My unit would be another optional bolt-on product, similar to Bulb & Plug, albeit a premium offering. It could even be the initial product in a Wyze Premium series. Still relatively inexpensive and not diluting the Wyze mission of everyday affordable quality. Rather than traditional HDDs, I suggest variable capacity M.2 (NVMe or SATA bus) SSDs (128, 256, 512, 1024, 2048, 4096 GB or whichever flavors they deem marketable). These are pretty well commoditized by now at reasonable capacities. They would also reduce both dimensional & power requirements (keeping it Wyze lean), while increasing performance spectacularly vs mechanical drives.

Currently, a multitude of Wyze cams are essentially a federated constellation of independent units. The DVR I envision for them would involve a choice of (or dual) setup modes. For example, you could configure your cams to operate in the current cloud model, OR you could choose DVR/HUB mode. The latter would establish the DVR unit as a hub to which the cams attach. It would also become a proxy chokepoint whereby only the hub dials into the Wyze cloud to be addressable via the app, seamlessly brokering device access. Wyze Sensor Bridge could be built into it as well in order to accommodate Wyze Sense without the need for a cam piggyback bridge. Should the hub fail, devices could also fail back to cloud mode.

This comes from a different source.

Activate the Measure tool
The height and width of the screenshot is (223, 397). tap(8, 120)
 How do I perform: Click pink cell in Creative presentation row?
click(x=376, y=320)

Additionally, I’d build plenty of processing power into the DVR hub, and offload things like person detection onto it. This might’ve been a better approach than shoehorning AI into the current generation of cams, which 1) didn’t have the capacity to handle it imo, and, 2) possibly frittered away development focus the past few months. Centrally processing the AI layers on a more powerful (and purpose-built) hub device also offers the advantage of LAN speed processing since it would be on the same local network (preferably wirebound) as the cams, and not subject to Internet best-effort latency. Can’t tell you how many Wyze Sense smart alert videos I’ve had without any germaine subject matter (ie. whomever opened a door) in the clip. The horse had already left the barn on many occasions due to upload latency. Buffering it to the hub first solves this problem. I think it would also undoubtedly enhance the person detection performance issues echoing thru other threads.

As you’ve mentioned, a product like this is the obvious foil to a perp simply walking up to destroy or steal the cam(s). Not sure there’s any way to even view your cloud footage if the cam goes off-grid. A device like this would certainly shore-up one of WyzeCam’s most glaring weaknesses in the security space.

Wonder what @rbruceporter, @UserCustomerGwen, @HDRock, or others think about the concept?